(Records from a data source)

◇ ◇ ◇ ◇

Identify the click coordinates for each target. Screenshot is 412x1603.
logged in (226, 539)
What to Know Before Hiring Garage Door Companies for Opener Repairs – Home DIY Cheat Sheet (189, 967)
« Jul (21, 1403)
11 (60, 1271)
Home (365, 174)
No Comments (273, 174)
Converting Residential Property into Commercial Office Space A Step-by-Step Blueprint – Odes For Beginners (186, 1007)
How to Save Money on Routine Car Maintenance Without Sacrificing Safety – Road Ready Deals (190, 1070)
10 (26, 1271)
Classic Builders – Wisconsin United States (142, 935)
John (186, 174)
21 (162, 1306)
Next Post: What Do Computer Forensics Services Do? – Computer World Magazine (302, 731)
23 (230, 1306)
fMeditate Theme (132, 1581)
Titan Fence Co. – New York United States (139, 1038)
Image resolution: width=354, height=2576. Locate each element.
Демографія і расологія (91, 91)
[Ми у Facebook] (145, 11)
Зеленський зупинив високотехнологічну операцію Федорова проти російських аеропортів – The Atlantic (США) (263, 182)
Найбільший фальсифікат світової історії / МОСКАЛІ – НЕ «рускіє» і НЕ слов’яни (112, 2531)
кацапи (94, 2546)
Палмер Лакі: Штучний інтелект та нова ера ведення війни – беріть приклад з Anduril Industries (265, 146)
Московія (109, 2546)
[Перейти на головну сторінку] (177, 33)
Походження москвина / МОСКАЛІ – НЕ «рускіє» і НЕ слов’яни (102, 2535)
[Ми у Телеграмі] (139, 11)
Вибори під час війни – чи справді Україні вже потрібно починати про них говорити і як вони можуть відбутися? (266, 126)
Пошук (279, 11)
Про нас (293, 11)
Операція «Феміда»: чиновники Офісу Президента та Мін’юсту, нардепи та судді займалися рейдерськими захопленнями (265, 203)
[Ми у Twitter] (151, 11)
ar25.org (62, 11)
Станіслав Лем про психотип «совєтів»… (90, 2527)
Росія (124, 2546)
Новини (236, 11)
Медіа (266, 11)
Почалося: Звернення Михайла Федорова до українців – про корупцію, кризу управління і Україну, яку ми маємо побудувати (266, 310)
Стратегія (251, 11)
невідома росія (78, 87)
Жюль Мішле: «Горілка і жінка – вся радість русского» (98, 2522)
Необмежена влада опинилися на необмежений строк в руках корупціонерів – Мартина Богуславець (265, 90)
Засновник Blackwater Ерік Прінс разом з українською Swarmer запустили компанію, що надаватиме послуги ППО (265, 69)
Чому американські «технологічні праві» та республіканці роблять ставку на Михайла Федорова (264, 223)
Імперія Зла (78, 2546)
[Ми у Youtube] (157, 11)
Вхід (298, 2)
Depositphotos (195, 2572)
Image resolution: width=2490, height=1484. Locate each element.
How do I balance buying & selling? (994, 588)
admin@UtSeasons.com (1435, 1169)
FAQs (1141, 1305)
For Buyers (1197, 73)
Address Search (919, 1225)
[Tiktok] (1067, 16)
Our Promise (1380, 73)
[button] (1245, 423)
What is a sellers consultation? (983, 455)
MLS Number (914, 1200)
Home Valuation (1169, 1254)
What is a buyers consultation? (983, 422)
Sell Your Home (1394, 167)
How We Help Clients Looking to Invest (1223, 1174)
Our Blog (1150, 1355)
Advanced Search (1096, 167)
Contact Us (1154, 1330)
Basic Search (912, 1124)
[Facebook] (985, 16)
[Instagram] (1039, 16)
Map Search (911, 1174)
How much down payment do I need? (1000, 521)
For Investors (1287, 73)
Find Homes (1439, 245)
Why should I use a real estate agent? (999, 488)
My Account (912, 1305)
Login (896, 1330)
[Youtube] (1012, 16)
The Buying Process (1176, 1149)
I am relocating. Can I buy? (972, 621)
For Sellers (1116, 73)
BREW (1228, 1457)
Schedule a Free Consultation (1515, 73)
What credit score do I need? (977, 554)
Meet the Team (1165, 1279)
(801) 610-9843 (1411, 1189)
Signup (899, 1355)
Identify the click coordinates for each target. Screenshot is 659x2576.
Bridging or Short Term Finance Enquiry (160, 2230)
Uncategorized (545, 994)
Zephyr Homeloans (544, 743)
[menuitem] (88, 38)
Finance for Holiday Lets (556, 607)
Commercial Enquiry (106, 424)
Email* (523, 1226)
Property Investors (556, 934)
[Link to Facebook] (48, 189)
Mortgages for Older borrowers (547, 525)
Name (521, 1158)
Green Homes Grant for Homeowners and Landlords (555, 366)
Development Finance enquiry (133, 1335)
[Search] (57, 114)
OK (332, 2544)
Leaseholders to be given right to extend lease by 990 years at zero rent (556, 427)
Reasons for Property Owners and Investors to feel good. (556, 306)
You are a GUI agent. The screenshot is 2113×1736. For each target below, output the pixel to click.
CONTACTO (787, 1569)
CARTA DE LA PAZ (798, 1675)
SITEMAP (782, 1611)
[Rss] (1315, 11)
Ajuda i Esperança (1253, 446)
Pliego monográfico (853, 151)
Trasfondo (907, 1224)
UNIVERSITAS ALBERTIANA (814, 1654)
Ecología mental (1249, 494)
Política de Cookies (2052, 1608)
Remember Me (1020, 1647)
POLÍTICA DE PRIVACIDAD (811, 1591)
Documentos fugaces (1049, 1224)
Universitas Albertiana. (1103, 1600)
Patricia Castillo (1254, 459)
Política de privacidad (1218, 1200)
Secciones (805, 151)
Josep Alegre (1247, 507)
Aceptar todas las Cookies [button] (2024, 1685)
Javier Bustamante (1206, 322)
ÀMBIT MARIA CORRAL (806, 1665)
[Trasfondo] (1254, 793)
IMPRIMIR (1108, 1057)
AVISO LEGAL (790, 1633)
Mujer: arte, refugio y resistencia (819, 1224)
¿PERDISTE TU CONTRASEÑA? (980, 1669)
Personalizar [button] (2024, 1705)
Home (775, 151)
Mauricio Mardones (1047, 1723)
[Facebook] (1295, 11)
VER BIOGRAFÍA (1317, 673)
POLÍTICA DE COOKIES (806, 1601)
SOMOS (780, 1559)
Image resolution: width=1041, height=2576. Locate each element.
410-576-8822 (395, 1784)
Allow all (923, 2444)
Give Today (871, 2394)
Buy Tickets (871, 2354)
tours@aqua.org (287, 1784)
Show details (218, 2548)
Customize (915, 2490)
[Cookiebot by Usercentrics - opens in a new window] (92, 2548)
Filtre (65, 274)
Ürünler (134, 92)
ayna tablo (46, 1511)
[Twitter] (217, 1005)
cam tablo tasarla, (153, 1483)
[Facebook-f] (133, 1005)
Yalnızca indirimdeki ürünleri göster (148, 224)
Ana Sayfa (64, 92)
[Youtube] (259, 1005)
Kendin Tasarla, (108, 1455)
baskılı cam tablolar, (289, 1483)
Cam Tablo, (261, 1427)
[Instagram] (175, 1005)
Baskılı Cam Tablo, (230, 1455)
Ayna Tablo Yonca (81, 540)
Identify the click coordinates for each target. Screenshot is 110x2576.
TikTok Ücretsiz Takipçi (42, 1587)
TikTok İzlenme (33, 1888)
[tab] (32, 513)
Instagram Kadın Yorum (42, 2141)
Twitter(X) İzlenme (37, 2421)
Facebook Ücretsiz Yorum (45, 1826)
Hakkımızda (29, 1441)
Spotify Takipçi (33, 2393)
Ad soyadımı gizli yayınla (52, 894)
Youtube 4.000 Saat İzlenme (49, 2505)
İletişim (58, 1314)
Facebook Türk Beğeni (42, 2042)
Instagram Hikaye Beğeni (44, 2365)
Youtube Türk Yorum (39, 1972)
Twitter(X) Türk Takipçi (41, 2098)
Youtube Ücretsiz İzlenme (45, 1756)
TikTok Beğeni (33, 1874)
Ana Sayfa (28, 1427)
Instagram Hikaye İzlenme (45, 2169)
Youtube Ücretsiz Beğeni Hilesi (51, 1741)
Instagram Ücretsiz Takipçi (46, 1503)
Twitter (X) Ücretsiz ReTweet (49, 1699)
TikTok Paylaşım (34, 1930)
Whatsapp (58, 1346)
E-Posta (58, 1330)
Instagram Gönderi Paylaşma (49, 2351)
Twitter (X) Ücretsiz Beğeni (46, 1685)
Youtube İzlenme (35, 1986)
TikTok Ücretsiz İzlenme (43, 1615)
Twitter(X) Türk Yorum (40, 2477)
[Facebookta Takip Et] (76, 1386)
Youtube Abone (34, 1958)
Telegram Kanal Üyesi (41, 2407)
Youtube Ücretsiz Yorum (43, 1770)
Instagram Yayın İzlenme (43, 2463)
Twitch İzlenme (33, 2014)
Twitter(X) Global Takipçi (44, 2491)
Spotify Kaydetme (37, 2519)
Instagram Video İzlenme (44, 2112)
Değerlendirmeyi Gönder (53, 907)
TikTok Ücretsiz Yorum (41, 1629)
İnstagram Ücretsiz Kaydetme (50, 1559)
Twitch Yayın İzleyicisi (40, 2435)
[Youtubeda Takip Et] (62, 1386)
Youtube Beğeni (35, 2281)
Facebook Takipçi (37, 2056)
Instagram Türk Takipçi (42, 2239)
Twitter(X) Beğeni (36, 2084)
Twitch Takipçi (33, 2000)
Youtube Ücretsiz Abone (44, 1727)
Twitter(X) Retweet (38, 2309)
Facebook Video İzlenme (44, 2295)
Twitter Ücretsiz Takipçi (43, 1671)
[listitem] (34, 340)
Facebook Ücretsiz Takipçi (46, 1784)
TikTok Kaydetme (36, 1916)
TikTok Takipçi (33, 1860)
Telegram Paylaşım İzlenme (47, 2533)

◇ ◇ ◇ ◇

§ **Exercise prompt**: From the records above, reproduce exactly the lines from the one with "admin@UtSeasons.com (1435, 1169)" to the one with "Ajuda i Esperança (1253, 446)", both included, and no others.

§ **Response area**:
admin@UtSeasons.com (1435, 1169)
FAQs (1141, 1305)
For Buyers (1197, 73)
Address Search (919, 1225)
[Tiktok] (1067, 16)
Our Promise (1380, 73)
[button] (1245, 423)
What is a sellers consultation? (983, 455)
MLS Number (914, 1200)
Home Valuation (1169, 1254)
What is a buyers consultation? (983, 422)
Sell Your Home (1394, 167)
How We Help Clients Looking to Invest (1223, 1174)
Our Blog (1150, 1355)
Advanced Search (1096, 167)
Contact Us (1154, 1330)
Basic Search (912, 1124)
[Facebook] (985, 16)
[Instagram] (1039, 16)
Map Search (911, 1174)
How much down payment do I need? (1000, 521)
For Investors (1287, 73)
Find Homes (1439, 245)
Why should I use a real estate agent? (999, 488)
My Account (912, 1305)
Login (896, 1330)
[Youtube] (1012, 16)
The Buying Process (1176, 1149)
I am relocating. Can I buy? (972, 621)
For Sellers (1116, 73)
BREW (1228, 1457)
Schedule a Free Consultation (1515, 73)
What credit score do I need? (977, 554)
Meet the Team (1165, 1279)
(801) 610-9843 (1411, 1189)
Signup (899, 1355)
Identify the click coordinates for each target. Screenshot is 659x2576.
Bridging or Short Term Finance Enquiry (160, 2230)
Uncategorized (545, 994)
Zephyr Homeloans (544, 743)
[menuitem] (88, 38)
Finance for Holiday Lets (556, 607)
Commercial Enquiry (106, 424)
Email* (523, 1226)
Property Investors (556, 934)
[Link to Facebook] (48, 189)
Mortgages for Older borrowers (547, 525)
Name (521, 1158)
Green Homes Grant for Homeowners and Landlords (555, 366)
Development Finance enquiry (133, 1335)
[Search] (57, 114)
OK (332, 2544)
Leaseholders to be given right to extend lease by 990 years at zero rent (556, 427)
Reasons for Property Owners and Investors to feel good. (556, 306)
You are a GUI agent. The screenshot is 2113×1736. For each target below, output the pixel to click.
CONTACTO (787, 1569)
CARTA DE LA PAZ (798, 1675)
SITEMAP (782, 1611)
[Rss] (1315, 11)
Ajuda i Esperança (1253, 446)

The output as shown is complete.